> **Consegna**: Modifica l'estratto su "L'ombra del Duomo" riportandone di nuovo il passo che va da "Una trentina di" fino a "giocare al Watergate." incluso, con "volumetto" al posto di "libretto".
═════ Estratto ═════
Una trentina di pagine preziose quelle di Richler che appunto consigliamo a Matteo Pontes e Andrea Sora, firme del libretto intitolato L’ombra del Duomo (Gingko editore). Loro intenzione è far luce sull’aggressione subita dal Presidente del Consiglio il 13 dicembre scorso per iniziativa del Massimo Tartaglia armato di duomo in miniatura. Non intendono “dimostrare nessuna tesi”, “solo instillare il dubbio” sull’ipotesi dell’attentato “usato a scopi ricattatori”. Dove vadano a parare è però chiaro fin dalle loro biografie: fondatori del sito resistenzaweb.it (un nome che è tutto un programma), si dedicano a inchieste sul conflitto di interessi del Cavaliere; Sora vanta per giunta la gloriosa medaglia di addetto stampa in occasione del "No Berlusconi day". Non potevano insomma lasciarsi sfuggire una così ghiotta occasione di giocare al Watergate.
═════ Materiale raccolto ═════
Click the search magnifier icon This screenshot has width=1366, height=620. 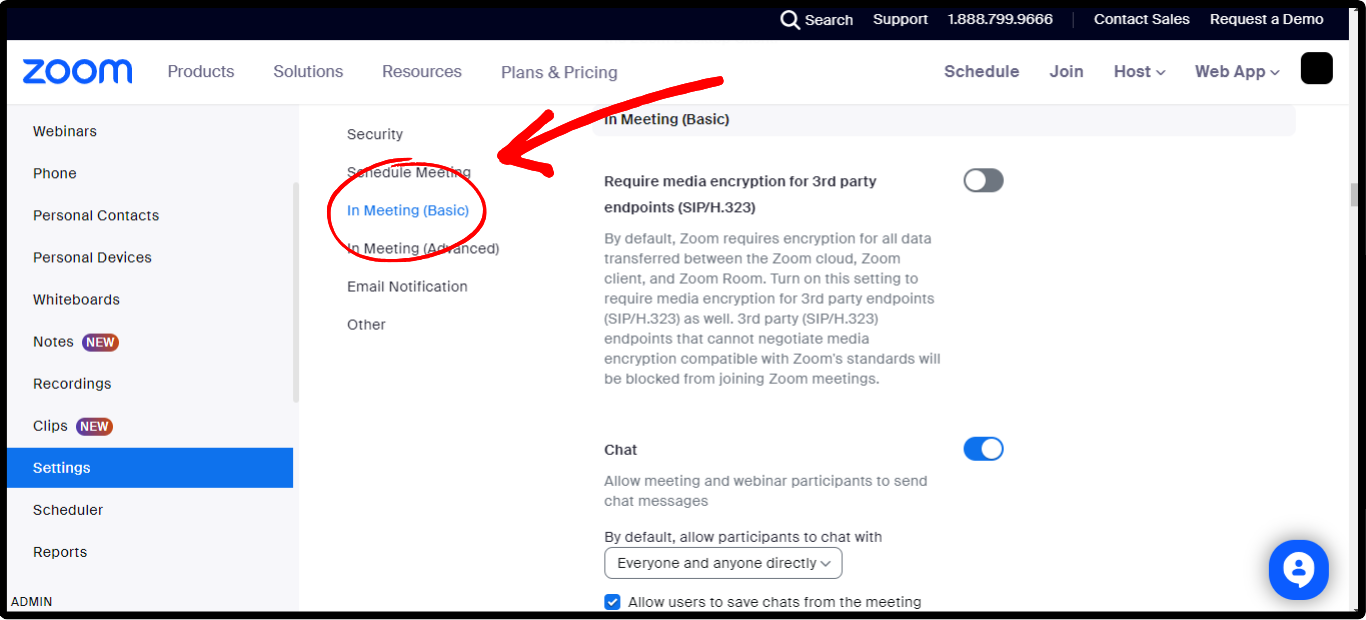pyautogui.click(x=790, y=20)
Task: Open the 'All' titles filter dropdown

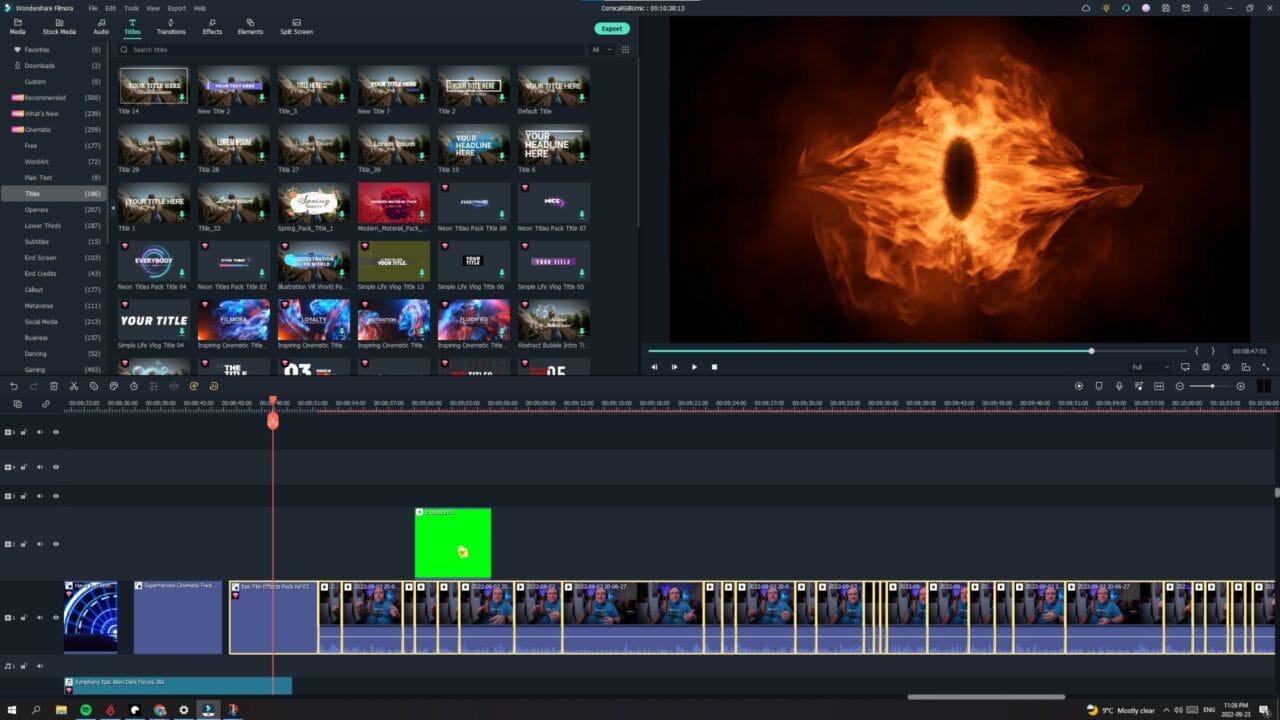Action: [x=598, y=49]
═════
> **Soluzione**:
Una trentina di pagine preziose quelle di Richler che appunto consigliamo a Matteo Pontes e Andrea Sora, firme del volumetto intitolato L’ombra del Duomo (Gingko editore). Loro intenzione è far luce sull’aggressione subita dal Presidente del Consiglio il 13 dicembre scorso per iniziativa del Massimo Tartaglia armato di duomo in miniatura. Non intendono “dimostrare nessuna tesi”, “solo instillare il dubbio” sull’ipotesi dell’attentato “usato a scopi ricattatori”. Dove vadano a parare è però chiaro fin dalle loro biografie: fondatori del sito resistenzaweb.it (un nome che è tutto un programma), si dedicano a inchieste sul conflitto di interessi del Cavaliere; Sora vanta per giunta la gloriosa medaglia di addetto stampa in occasione del "No Berlusconi day". Non potevano insomma lasciarsi sfuggire una così ghiotta occasione di giocare al Watergate.